> **The problem**:
Even if the data beneath seems repetitive, write it all out again exactly.

□ □ □ □

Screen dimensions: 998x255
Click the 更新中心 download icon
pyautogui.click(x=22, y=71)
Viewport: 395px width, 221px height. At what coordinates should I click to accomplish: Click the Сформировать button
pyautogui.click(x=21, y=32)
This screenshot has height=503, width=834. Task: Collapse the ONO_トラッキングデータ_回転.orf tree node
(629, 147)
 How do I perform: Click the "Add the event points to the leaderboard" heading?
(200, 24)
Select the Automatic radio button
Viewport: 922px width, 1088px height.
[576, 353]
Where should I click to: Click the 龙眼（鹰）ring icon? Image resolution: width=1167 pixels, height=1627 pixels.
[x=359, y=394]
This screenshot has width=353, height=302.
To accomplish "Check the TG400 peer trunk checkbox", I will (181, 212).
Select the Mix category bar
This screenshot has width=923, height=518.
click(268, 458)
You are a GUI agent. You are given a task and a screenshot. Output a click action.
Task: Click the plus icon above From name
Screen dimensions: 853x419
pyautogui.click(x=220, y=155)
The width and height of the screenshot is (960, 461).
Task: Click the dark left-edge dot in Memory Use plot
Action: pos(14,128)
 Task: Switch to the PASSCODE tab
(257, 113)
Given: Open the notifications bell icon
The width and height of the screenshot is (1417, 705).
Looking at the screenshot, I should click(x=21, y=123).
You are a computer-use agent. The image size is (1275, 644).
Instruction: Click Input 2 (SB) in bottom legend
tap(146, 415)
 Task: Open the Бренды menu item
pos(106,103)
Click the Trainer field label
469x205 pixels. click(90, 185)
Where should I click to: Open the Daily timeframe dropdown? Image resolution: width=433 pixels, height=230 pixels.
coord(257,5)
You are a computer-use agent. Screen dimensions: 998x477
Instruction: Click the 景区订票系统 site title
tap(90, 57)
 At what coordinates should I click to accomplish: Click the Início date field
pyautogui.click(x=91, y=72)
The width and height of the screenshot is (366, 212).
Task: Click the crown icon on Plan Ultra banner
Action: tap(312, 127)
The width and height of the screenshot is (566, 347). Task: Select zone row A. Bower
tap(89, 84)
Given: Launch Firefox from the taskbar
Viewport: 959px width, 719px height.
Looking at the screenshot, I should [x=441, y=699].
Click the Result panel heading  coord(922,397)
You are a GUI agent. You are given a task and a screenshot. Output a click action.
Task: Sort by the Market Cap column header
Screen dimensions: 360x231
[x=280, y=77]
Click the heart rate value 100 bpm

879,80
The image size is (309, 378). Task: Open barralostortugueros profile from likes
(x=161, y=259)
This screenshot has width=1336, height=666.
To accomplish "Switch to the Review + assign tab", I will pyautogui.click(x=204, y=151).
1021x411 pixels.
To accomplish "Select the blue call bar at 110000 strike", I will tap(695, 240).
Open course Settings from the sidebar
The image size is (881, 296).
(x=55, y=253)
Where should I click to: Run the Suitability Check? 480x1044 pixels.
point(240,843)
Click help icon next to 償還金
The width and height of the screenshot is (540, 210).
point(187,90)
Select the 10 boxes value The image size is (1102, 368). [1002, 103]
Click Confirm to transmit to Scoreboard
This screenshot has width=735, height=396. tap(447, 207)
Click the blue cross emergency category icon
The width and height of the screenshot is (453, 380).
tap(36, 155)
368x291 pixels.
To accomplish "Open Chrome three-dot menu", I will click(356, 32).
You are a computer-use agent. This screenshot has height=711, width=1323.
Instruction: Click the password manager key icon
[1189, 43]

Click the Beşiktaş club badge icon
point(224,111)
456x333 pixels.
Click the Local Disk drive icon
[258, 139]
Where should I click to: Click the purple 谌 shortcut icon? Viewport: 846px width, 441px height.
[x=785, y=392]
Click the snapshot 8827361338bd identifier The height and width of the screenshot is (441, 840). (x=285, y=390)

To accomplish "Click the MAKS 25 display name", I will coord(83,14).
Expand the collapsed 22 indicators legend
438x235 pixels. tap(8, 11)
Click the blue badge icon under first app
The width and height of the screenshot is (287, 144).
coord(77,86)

□ □ □ □

> **Answer space**:
Screen dimensions: 998x255
Click the 更新中心 download icon
pyautogui.click(x=22, y=71)
Viewport: 395px width, 221px height. At what coordinates should I click to accomplish: Click the Сформировать button
pyautogui.click(x=21, y=32)
This screenshot has height=503, width=834. Task: Collapse the ONO_トラッキングデータ_回転.orf tree node
(629, 147)
 How do I perform: Click the "Add the event points to the leaderboard" heading?
(200, 24)
Select the Automatic radio button
Viewport: 922px width, 1088px height.
[576, 353]
Where should I click to: Click the 龙眼（鹰）ring icon? Image resolution: width=1167 pixels, height=1627 pixels.
[x=359, y=394]
This screenshot has width=353, height=302.
To accomplish "Check the TG400 peer trunk checkbox", I will (181, 212).
Select the Mix category bar
This screenshot has width=923, height=518.
click(268, 458)
You are a GUI agent. You are given a task and a screenshot. Output a click action.
Task: Click the plus icon above From name
Screen dimensions: 853x419
pyautogui.click(x=220, y=155)
The width and height of the screenshot is (960, 461).
Task: Click the dark left-edge dot in Memory Use plot
Action: pos(14,128)
 Task: Switch to the PASSCODE tab
(257, 113)
Given: Open the notifications bell icon
The width and height of the screenshot is (1417, 705).
Looking at the screenshot, I should click(x=21, y=123).
You are a computer-use agent. The image size is (1275, 644).
Instruction: Click Input 2 (SB) in bottom legend
tap(146, 415)
 Task: Open the Бренды menu item
pos(106,103)
Click the Trainer field label
469x205 pixels. click(90, 185)
Where should I click to: Open the Daily timeframe dropdown? Image resolution: width=433 pixels, height=230 pixels.
coord(257,5)
You are a computer-use agent. Screen dimensions: 998x477
Instruction: Click the 景区订票系统 site title
tap(90, 57)
 At what coordinates should I click to accomplish: Click the Início date field
pyautogui.click(x=91, y=72)
The width and height of the screenshot is (366, 212).
Task: Click the crown icon on Plan Ultra banner
Action: tap(312, 127)
The width and height of the screenshot is (566, 347). Task: Select zone row A. Bower
tap(89, 84)
Given: Launch Firefox from the taskbar
Viewport: 959px width, 719px height.
Looking at the screenshot, I should [x=441, y=699].
Click the Result panel heading  coord(922,397)
You are a GUI agent. You are given a task and a screenshot. Output a click action.
Task: Sort by the Market Cap column header
Screen dimensions: 360x231
[x=280, y=77]
Click the heart rate value 100 bpm

879,80
The image size is (309, 378). Task: Open barralostortugueros profile from likes
(x=161, y=259)
This screenshot has width=1336, height=666.
To accomplish "Switch to the Review + assign tab", I will pyautogui.click(x=204, y=151).
1021x411 pixels.
To accomplish "Select the blue call bar at 110000 strike", I will tap(695, 240).
Open course Settings from the sidebar
The image size is (881, 296).
(x=55, y=253)
Where should I click to: Run the Suitability Check? 480x1044 pixels.
point(240,843)
Click help icon next to 償還金
The width and height of the screenshot is (540, 210).
point(187,90)
Select the 10 boxes value The image size is (1102, 368). [1002, 103]
Click Confirm to transmit to Scoreboard
This screenshot has width=735, height=396. tap(447, 207)
Click the blue cross emergency category icon
The width and height of the screenshot is (453, 380).
tap(36, 155)
368x291 pixels.
To accomplish "Open Chrome three-dot menu", I will click(356, 32).
You are a computer-use agent. This screenshot has height=711, width=1323.
Instruction: Click the password manager key icon
[1189, 43]

Click the Beşiktaş club badge icon
point(224,111)
456x333 pixels.
Click the Local Disk drive icon
[258, 139]
Where should I click to: Click the purple 谌 shortcut icon? Viewport: 846px width, 441px height.
[x=785, y=392]
Click the snapshot 8827361338bd identifier The height and width of the screenshot is (441, 840). (x=285, y=390)

To accomplish "Click the MAKS 25 display name", I will coord(83,14).
Expand the collapsed 22 indicators legend
438x235 pixels. tap(8, 11)
Click the blue badge icon under first app
The width and height of the screenshot is (287, 144).
coord(77,86)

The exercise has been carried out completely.